▶

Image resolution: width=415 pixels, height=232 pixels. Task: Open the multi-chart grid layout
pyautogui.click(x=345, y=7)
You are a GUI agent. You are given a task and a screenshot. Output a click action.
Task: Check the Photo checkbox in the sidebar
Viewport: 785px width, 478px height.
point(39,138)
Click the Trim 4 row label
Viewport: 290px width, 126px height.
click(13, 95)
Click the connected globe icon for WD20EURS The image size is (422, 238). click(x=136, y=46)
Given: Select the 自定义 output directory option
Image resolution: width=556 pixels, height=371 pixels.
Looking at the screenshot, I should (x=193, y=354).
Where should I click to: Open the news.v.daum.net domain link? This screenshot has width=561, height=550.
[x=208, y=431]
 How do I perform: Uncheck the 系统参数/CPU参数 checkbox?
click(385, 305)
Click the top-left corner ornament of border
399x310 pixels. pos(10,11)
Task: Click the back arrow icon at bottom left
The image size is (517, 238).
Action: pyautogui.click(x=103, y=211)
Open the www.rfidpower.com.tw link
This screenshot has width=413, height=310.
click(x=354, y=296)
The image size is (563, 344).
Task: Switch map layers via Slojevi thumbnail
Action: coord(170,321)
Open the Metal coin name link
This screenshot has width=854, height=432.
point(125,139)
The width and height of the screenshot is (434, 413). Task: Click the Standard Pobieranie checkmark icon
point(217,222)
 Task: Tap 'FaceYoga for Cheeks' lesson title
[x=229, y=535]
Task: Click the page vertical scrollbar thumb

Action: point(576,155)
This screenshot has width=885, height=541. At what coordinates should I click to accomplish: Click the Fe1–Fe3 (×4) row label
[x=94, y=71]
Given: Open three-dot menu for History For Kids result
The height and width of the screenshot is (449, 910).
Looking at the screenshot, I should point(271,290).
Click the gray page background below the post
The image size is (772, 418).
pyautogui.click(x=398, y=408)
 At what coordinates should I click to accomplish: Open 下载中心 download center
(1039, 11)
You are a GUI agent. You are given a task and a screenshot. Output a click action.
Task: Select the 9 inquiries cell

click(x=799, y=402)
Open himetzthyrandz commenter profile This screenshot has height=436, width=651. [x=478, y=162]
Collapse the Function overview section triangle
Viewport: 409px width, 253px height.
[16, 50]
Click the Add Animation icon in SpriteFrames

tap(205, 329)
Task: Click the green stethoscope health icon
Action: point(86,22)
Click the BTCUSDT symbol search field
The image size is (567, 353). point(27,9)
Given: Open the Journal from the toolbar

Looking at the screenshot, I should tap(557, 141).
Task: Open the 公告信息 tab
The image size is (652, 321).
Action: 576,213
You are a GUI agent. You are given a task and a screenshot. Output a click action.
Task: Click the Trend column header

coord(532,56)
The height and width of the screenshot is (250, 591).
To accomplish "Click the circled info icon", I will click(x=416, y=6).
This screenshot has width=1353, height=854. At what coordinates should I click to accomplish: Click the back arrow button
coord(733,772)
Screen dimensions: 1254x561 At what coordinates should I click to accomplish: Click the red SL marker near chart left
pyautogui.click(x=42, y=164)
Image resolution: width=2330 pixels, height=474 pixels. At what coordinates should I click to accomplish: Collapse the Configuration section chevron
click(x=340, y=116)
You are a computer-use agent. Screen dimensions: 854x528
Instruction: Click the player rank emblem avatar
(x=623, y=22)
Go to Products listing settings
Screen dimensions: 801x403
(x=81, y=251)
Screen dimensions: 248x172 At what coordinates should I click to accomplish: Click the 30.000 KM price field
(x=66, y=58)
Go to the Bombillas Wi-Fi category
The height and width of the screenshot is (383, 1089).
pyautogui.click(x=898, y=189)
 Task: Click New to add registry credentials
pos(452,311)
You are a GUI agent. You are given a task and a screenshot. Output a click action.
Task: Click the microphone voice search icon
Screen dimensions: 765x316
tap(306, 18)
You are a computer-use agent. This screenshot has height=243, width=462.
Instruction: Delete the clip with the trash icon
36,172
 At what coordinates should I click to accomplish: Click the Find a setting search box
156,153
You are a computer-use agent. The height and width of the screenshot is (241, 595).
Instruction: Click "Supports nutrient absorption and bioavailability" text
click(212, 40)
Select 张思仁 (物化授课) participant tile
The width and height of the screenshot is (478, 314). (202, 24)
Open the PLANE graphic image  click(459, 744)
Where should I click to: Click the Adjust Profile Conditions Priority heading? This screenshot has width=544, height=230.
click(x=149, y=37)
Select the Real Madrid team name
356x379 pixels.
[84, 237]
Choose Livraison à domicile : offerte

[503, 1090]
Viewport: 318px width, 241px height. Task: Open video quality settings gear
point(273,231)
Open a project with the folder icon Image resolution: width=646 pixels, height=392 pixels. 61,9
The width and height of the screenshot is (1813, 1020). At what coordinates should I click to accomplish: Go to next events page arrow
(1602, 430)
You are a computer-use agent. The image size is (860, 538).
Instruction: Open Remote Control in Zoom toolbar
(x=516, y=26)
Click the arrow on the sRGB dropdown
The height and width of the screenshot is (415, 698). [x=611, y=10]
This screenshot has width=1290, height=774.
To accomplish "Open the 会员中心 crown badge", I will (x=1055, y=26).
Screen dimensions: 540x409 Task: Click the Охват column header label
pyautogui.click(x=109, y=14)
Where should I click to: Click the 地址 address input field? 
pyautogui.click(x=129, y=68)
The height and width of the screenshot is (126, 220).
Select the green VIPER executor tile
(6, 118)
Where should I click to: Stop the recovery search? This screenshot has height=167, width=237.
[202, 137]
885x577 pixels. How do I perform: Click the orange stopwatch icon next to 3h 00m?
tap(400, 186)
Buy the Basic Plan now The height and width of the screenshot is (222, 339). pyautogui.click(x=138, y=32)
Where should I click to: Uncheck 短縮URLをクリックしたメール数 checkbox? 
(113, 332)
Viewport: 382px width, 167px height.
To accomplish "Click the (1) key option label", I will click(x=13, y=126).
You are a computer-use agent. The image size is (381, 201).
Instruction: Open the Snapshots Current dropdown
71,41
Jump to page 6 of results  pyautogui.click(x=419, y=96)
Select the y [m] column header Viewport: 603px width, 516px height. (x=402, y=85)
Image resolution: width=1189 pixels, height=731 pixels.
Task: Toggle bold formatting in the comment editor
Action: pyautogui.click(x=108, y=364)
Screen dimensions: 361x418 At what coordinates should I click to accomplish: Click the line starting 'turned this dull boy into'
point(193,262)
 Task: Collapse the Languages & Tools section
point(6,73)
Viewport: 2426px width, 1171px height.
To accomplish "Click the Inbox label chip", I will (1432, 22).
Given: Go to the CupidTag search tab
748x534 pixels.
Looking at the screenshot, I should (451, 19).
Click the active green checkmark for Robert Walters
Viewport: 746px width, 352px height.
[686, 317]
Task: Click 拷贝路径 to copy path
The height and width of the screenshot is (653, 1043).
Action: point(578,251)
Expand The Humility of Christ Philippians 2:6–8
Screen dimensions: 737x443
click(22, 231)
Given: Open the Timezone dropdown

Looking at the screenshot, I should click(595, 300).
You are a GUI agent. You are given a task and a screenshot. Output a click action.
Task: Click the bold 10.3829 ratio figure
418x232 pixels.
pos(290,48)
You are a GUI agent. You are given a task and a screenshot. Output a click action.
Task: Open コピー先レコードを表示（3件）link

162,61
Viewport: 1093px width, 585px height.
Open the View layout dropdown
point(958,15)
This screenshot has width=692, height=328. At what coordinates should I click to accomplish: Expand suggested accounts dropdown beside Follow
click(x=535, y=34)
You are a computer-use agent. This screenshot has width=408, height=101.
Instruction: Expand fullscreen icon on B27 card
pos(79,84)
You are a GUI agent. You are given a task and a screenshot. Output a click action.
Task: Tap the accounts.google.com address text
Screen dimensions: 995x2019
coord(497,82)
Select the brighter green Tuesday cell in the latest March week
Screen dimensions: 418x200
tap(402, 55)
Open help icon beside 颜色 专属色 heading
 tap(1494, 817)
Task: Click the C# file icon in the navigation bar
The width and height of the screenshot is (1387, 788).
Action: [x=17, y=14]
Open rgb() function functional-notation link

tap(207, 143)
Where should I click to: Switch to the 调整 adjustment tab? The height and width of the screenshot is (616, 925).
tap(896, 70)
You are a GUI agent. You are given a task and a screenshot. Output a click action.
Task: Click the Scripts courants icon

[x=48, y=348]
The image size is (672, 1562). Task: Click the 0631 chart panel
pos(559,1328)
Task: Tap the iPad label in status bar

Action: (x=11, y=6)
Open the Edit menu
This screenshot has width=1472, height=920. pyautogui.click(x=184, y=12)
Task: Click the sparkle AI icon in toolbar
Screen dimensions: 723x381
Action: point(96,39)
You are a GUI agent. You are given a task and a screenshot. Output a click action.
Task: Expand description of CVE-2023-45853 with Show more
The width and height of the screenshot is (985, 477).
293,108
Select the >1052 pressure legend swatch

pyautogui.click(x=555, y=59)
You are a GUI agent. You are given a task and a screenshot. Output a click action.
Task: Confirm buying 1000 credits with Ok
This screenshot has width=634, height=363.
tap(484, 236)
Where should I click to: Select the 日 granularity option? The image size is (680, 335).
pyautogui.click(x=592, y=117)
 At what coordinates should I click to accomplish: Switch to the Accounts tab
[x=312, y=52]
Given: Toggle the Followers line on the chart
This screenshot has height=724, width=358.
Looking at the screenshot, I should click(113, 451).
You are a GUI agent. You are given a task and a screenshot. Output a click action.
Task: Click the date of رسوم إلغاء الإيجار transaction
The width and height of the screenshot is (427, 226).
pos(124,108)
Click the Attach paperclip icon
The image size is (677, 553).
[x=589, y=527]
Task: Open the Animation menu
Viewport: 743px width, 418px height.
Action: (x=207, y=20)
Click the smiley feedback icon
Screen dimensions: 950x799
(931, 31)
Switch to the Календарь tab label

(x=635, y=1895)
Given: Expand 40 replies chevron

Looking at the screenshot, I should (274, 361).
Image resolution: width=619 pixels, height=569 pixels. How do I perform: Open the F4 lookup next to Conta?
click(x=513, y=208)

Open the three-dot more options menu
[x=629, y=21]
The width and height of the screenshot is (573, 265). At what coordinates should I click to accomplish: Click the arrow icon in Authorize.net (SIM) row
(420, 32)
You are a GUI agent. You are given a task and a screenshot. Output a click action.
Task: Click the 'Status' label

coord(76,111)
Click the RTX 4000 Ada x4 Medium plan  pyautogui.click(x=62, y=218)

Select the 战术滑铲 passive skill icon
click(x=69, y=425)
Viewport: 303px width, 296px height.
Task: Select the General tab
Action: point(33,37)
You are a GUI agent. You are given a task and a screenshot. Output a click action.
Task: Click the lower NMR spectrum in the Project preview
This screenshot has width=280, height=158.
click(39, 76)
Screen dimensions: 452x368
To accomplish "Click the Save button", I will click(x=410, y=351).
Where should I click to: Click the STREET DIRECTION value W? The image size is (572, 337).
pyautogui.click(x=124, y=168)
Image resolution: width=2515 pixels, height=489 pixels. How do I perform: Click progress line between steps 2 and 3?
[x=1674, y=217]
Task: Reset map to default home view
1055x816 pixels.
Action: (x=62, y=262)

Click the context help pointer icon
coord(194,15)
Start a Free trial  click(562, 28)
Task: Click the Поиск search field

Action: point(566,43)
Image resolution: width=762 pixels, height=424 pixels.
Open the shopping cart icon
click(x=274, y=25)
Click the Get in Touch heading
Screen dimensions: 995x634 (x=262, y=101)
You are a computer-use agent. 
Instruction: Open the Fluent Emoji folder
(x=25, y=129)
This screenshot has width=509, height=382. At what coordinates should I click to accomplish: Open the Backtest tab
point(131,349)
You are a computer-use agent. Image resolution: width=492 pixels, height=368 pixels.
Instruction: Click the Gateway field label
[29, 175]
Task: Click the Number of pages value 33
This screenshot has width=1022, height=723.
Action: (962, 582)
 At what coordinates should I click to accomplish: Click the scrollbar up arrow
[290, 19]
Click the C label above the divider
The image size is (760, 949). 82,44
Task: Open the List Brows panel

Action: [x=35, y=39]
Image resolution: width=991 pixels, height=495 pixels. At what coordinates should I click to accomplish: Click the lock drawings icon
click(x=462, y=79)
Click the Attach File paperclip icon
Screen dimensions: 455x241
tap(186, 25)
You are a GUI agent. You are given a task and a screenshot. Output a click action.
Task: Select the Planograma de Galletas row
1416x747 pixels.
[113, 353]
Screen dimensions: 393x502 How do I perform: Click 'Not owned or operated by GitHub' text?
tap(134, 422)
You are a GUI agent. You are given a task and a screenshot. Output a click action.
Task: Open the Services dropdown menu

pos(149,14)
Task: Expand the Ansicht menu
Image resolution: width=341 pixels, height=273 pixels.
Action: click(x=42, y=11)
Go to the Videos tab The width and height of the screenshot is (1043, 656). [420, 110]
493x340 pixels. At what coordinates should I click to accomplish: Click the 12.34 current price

◀

■ About this exercise:
Show the lines of the records above that mention "computer".

■ Solution for this problem:
You are a computer-use agent. Screen dimensions: 854x528
You are a computer-use agent. This screenshot has height=243, width=462.
You are a computer-use agent. The height and width of the screenshot is (241, 595).
You are a computer-use agent. The image size is (860, 538).
You are a computer-use agent. The image size is (381, 201).
You are a computer-use agent. This screenshot has width=408, height=101.
You are a computer-use agent. 
You are a computer-use agent. Image resolution: width=492 pixels, height=368 pixels.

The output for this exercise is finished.